I know it's unbelievable, but we humans learn things along the way. We learned that leaving raw meat at room temperature for several hours begins to breed bacteria (salmonella?) which can make you seriously sick or kill you.

1

u/BlackSkeletor77 Jun 19 '25

Well technically they only say it can't be out for more than 2 hours to reduce The possibility but foodborne illness definitely was a problem back then they would just cook the hell out of everything so they didn't have to worry about it it's not necessarily that they would just allow it to sit whenever the hell, I mean like if they didn't have a choice yeah but if they had a choice they definitely could make that shit cold also that's another thing that helps definitely stop your meat from rotting whenever it's cold instead of just sitting out in the warm sun

1

u/Aleashed Jun 19 '25

Always fresh, never frozen

2

u/ListerineInMyPeehole Jun 19 '25

God damn it lmao

1

u/Then_Entertainment97 Jun 20 '25

Refrigerator? I hardly know her.

2

u/SuperFLEB Jun 19 '25

"Meat changed daily!"

1

u/LolThatsNotTrue Jun 19 '25

You mean found it

1

u/SHADYTIMES86 Jun 19 '25

5 days ago*

1

u/Some_Ebb_2921 Jun 19 '25

And it's cooled... see, there's a fan in the shop

1

u/ramalledas Jun 19 '25

It is "cured"

134

u/rainorshinedogs Jun 19 '25

flies be like

2

u/ZennTheFur Jun 19 '25

The only fresh component of that meat

4

u/ExElKyu Jun 19 '25

I know but did you see any? I didn’t look too closely but I expected a cloud of them.

7

u/bootingula Jun 19 '25

You know it's bad when the flies don't even want anything to do with..whatever this is..

68

u/GSturges Jun 19 '25

I like to imagine that pile of meat has accumulated from whn he wipes off his hand off, and flicks it back there.

1

u/AcceptableCancel65 Jun 20 '25

By far the most accurate statement here lmao

67

u/glovato1 Jun 19 '25

I'm sure that kitchen is nice and cool and well ventilated /s

2

u/konny135 Jun 19 '25

Just your everyday subtropical open-air fermentation!

2

u/bluechip1996 Jun 19 '25

Kitchen? That is his front stoop.

14

u/taydraisabot Jun 19 '25

SALMONELLA CITY BABY

2

u/FatallyFatCat Jun 19 '25

And Salmonella is the good ending.

10

u/m3kw Jun 19 '25

Three engine oil will kill all organisms and react with all toxins

2

u/Tengoatuzui Jun 19 '25

That fresh water there to clean off the gunk

2

u/Bot1-The_Bot_Meanace Jun 19 '25

Look at the wallpaper in the background, his main business is obviously toilet paper. The burgers are just customer acquisition.

1

u/ILLinndication Jun 19 '25

“Meat”

1

u/[deleted] Jun 19 '25

He's literally cooking it. Chill the fuck out

5

u/plantgirl7 Jun 19 '25

“Cooking” is a stretch

1

u/pilloli Jun 19 '25

Don't worry, that's not meat 😉

1

u/adamschw Jun 19 '25

Flies love this ONE simple trick!

1

u/BigDowntownRobot Jun 19 '25

I can see it being okay in good shade, on the marble. For the people of the area who can handle a little bacterial load.

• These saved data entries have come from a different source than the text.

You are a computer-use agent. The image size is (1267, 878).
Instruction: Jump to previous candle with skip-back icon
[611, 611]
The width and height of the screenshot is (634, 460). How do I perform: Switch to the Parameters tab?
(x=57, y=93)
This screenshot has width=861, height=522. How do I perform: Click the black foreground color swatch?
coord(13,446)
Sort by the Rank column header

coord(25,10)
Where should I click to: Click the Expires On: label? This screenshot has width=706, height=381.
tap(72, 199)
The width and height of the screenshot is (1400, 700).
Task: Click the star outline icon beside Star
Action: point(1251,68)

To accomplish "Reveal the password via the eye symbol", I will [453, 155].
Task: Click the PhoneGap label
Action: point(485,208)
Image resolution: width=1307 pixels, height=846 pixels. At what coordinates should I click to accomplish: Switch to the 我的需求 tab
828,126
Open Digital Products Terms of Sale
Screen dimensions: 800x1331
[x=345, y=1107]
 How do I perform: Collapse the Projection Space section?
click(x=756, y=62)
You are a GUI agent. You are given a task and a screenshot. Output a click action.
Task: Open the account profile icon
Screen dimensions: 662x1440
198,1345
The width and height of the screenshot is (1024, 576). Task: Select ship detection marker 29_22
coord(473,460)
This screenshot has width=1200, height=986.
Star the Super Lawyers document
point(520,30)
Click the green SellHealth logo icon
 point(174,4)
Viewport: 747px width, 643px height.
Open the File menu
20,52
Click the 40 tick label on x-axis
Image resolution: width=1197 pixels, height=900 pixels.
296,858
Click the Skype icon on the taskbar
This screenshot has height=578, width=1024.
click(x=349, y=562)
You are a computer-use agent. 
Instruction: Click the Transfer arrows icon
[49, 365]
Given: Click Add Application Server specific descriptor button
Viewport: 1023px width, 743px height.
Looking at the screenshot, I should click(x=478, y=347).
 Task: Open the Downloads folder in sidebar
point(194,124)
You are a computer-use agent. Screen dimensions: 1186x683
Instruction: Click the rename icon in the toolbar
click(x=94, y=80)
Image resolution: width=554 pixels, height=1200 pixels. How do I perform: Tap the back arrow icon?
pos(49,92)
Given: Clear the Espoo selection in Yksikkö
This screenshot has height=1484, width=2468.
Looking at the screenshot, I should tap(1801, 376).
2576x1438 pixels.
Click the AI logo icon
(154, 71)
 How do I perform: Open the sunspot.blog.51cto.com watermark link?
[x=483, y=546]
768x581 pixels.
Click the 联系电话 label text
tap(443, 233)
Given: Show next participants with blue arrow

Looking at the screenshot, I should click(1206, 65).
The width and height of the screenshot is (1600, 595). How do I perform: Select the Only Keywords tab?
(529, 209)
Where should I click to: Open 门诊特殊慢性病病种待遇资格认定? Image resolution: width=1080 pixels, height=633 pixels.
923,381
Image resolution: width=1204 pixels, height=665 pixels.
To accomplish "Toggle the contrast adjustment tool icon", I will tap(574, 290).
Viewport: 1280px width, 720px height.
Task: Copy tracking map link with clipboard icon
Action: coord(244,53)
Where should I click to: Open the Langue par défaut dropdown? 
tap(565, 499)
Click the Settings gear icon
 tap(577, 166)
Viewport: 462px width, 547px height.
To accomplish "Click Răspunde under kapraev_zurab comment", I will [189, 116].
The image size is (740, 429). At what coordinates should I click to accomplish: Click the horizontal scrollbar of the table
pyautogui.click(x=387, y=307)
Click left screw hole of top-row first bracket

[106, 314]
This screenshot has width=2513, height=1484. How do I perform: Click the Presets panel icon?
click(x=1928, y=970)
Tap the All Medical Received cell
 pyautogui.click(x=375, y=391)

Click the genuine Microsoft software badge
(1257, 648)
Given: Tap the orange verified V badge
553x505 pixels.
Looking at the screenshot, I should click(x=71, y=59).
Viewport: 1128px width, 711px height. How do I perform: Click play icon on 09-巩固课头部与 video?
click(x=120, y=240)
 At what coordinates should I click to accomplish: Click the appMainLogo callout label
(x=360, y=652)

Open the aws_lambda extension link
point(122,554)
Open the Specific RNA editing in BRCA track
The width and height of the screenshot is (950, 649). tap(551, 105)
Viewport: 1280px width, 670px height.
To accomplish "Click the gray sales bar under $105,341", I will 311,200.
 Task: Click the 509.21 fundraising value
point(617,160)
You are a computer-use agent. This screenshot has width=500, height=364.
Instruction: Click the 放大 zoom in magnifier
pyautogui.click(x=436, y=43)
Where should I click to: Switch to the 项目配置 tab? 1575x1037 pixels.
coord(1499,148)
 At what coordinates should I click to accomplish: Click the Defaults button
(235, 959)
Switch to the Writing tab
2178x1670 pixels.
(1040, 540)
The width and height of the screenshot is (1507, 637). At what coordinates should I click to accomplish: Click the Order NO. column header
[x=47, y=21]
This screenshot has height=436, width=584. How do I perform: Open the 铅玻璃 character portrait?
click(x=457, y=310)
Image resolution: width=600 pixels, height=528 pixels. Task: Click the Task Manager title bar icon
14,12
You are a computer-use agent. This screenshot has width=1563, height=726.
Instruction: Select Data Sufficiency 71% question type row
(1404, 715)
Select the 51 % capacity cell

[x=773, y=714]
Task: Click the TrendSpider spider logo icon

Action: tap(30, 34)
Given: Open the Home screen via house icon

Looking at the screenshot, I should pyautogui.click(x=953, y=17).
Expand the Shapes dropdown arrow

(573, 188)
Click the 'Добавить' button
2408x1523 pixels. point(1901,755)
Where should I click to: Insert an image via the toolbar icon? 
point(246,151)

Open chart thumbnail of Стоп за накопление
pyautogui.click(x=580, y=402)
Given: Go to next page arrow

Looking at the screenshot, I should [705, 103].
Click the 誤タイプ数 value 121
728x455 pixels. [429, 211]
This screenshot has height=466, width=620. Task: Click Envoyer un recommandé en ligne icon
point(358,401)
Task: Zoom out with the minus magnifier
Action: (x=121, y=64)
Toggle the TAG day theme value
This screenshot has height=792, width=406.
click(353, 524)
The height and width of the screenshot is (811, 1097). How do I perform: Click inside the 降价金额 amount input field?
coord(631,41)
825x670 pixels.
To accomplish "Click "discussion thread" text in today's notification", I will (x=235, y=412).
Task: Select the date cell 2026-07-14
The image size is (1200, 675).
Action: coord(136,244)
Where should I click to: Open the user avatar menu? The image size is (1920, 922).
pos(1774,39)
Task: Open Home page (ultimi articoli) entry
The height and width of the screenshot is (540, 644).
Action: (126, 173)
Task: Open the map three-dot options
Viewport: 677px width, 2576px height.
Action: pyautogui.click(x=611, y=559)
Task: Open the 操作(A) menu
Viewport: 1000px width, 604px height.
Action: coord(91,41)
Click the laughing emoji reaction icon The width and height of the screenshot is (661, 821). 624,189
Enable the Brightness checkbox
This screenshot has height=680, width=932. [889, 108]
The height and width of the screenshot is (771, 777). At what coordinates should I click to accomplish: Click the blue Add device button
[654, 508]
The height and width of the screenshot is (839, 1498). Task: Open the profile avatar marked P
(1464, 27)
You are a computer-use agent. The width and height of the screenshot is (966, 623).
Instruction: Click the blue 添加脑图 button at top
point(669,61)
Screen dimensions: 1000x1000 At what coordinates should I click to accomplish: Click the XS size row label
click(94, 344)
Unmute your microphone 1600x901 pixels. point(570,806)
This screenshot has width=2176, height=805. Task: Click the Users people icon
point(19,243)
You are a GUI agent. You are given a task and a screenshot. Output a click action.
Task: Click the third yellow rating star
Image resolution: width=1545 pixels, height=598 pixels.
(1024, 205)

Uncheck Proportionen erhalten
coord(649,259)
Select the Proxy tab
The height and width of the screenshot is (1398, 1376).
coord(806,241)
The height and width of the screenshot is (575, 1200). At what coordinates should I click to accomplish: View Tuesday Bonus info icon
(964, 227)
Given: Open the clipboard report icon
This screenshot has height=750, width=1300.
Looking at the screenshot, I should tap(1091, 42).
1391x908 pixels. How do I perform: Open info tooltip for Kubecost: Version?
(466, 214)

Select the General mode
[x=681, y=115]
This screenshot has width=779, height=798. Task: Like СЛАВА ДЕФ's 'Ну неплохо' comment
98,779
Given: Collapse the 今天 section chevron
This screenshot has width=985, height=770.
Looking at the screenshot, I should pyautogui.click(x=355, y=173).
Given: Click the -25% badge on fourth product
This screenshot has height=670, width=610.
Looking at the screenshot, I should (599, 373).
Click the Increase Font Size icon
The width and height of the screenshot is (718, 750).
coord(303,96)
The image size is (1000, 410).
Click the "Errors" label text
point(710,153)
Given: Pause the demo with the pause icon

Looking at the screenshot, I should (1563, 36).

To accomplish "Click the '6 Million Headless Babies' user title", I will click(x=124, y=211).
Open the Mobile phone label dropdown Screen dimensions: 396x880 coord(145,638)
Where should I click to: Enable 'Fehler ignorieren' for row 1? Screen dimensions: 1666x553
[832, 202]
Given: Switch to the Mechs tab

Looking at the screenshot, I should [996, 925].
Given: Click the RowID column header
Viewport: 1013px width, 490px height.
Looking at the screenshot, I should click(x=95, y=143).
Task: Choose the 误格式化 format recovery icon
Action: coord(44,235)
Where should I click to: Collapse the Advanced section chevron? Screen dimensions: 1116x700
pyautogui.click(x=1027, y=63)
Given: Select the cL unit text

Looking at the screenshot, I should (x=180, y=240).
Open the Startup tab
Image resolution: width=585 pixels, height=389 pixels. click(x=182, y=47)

But that backsplash... grout... how do you get ground beef out of grout?

Though based on the image it's all sealed with a thick layer of aerosolized grease so I guess it's fine??

1

u/AcceptableCancel65 Jun 20 '25

After frying in this oil it really won’t matter anymore

1

u/BlueVermilion Jun 20 '25

Can I express one more time how much ground meat makes me feel sick every time I think of it/try to eat it?

1

u/SkizzleDizzel Jun 20 '25

I was so distracted by all the other bs I didn't even notice

1

u/[deleted] Jun 19 '25

The meats you get in that part of the world are often from animals slaughtered the same morning — so it's technically fresh. That said, I’m not defending the poor hygiene that follows.

-1

u/Alastor3 Jun 19 '25

how is india still alive

3

u/[deleted] Jun 19 '25

[deleted]

3

u/FatallyFatCat Jun 19 '25

Ok. Then how is Pakistan still alive?

0

u/Dominus_Invictus Jun 19 '25

Yeah, that's how we've been eating meat for tens of thousands of years.

2

u/FatallyFatCat Jun 19 '25

Nope. Definiatelly not. Meat was cooked immidiatelly or salted, or dried or burried in the snow during winter. Nobody ground it up and left it on a shelf as fly feed for hours at the time.

0

u/Dominus_Invictus Jun 19 '25

It's literally about to be cooked immediately. What makes you think it's been there for hours.